Bisogna capire cosa significa una moneta unica. Quando c’è, scompare un importante strumento di politica monetaria come la svalutazione o la rivalutazione. Oggi, in Europa, serve una politica salariale coordinata, che segua i movimenti della produttività. In caso contrario, avremo le tensioni attuali. Per esempio, in Grecia i salari aumentano troppo, ma la moneta non può essere svalutata. Al contrario, in Germania sono fermi, ma non si può rivalutarla. Una soluzione, per esempio, sarebbe aumentare i salari in Germania, mentre in Grecia li si modera. Altrimenti si sgretola la Ue.
È una proposta?
Abbiamo bisogno di un salario minimo europeo, stabilito per contratto. Ma vale anche per le tasse e i servizi sociali. La terza proposta proposta riguarda il potere. Una risposta per facilitare la redistribuzione dal basso verso l’alto è lo sciopero generale. A lunga scadenza, la soluzione è la redistribuzione delle ricchezze create dai lavoratori nel loro complesso, a livello delle grandi imprese. È necessario un nuovo ordine economico. E che lo stato prenda in mano la circolazione del denaro. La circolazione in mano ai privati non ha funzionato. Queste sono le cinque nostre proposte.

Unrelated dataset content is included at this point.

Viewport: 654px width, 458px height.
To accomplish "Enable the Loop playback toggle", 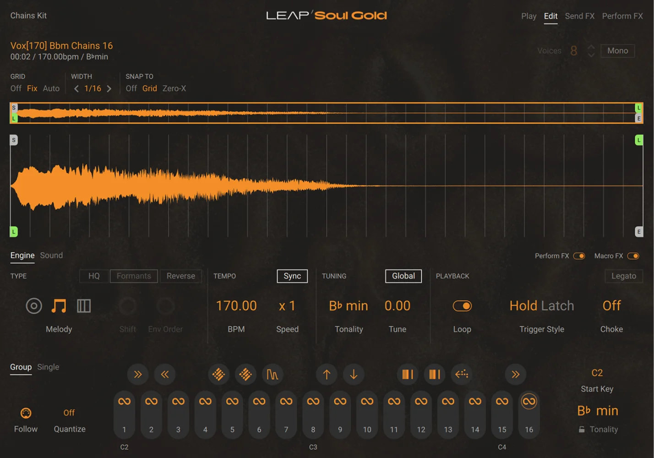I will (x=462, y=305).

Quanto pesa il potere economico?
Il potere economico è per la vita delle persone ancor più importante di quello politico. La proprietà dovrebbe essere delle maestranze che l’hanno creata. Se lo stato dà soldi a Opel o Fiat, siano i lavoratori ad avere il controllo, non il management. La Linke non ha proposto la partecipazione statale, come in Volkswagen, ma quella dei lavoratori.
Cosa deve fare la sinistra per riguadagnare consenso a livello europeo?
Noi abbiamo il 12% perché abbiamo proposto un programma credibile e alternativo rispetto agli altri partiti. Che non hanno potuto esagerare nel diventare neoliberisti proprio perché c’era la Linke. Noi avremmo preso i loto voti, insomma; e i rapporti sociali sono migliori di quanto sarebbero stati altrimenti. Anche da noi si discute se partecipare a un governo oppure no. Ma la risposta è «sì» solo quando ci sono le condizioni per realizzare i progressi sociali reali, visibili, tangibili per l’elettorato.
È accettabile, come in Siemens, la sicurezza del posto di lavoro in cambio di minor salario?
Se lo fa una sola impresa può funzionare, se lo fanno tutte, no. E il sindacato diventa inutile. Il modello neoliberista è stato assunto dai partiti socialdemocratici, ma anche dal sindacato. È necessario un rinnovamento anche a questo livello.
Cambia qualcosa sul piano delle forme di lotta?
Le grandi manifestazioni non bastano. Le imprese e i governi ci sono abituati. Sono parte integrante di un «teatro». Bisogna incidere sui rapporti di distribuzione. Se la produzione viene paralizzata, allora c’è una reazione anche da parte delle classi dirigenti. Per questo la Linke ha per la prima volta nel programma anche lo sciopero politico. La tradizione socialdemocratica è sempre stata contro questa forma, per esempio.